IndisputableMonolith.PhiSupport.Alternatives
This module collects algebraic counterexamples showing that common constants fail the phi selection criterion. Researchers deriving constants from the recognition framework cite it to exclude non-phi candidates. The module structure consists of separate lemmas, each performing a direct substitution check against the defining equation.
claimThe constants $x = 2^{1/2}$, $x = 3^{1/2}$, $x = 5^{1/2}$, $x = 3.14159...$, and $x = 2.71828...$ each fail to satisfy $x^2 = x + 1$ with $x > 0$.
background
PhiSelectionCore supplies the selection criterion that any admissible constant must obey $x^2 = x + 1$ together with $x > 0$. Constants supplies the RS-native time quantum as the unit tick. The Alternatives module applies this criterion to a short list of familiar numbers that arise in physical modeling, showing each violates the fixed-point relation.
proof idea
The module contains no single proof but a collection of independent lemmas.
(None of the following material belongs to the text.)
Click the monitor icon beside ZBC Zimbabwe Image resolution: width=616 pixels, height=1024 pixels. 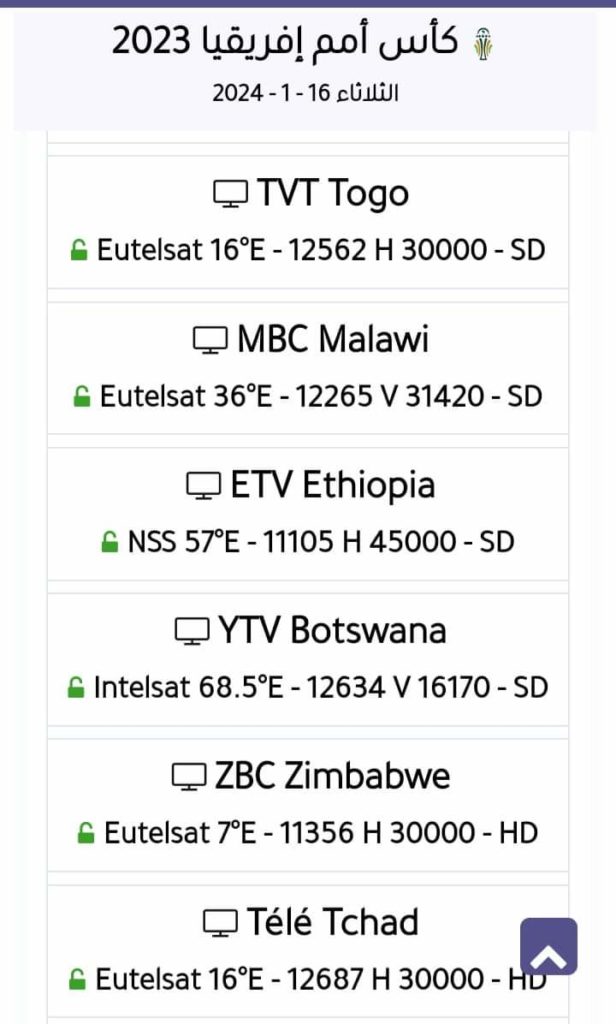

Each lemma (sqrt2_fails_selection and its siblings) executes a direct algebraic comparison of the candidate's square against the candidate plus one, using either exact identities or decimal approximations to exhibit the mismatch.
why it matters in Recognition Science
The module supports the forcing of phi as the unique self-similar fixed point by eliminating common alternatives. It feeds the constant-selection step that precedes the eight-tick octave and the derivation of spatial dimension three. The explicit failures reinforce that only the golden ratio satisfies the J-cost and recognition-composition requirements.
scope and limits
- Does not examine every real number, only the listed common constants.
- Does not derive physical consequences of the failures.
- Does not prove global uniqueness of phi beyond these examples.
- Does not connect the failures to the mass ladder or Berry threshold.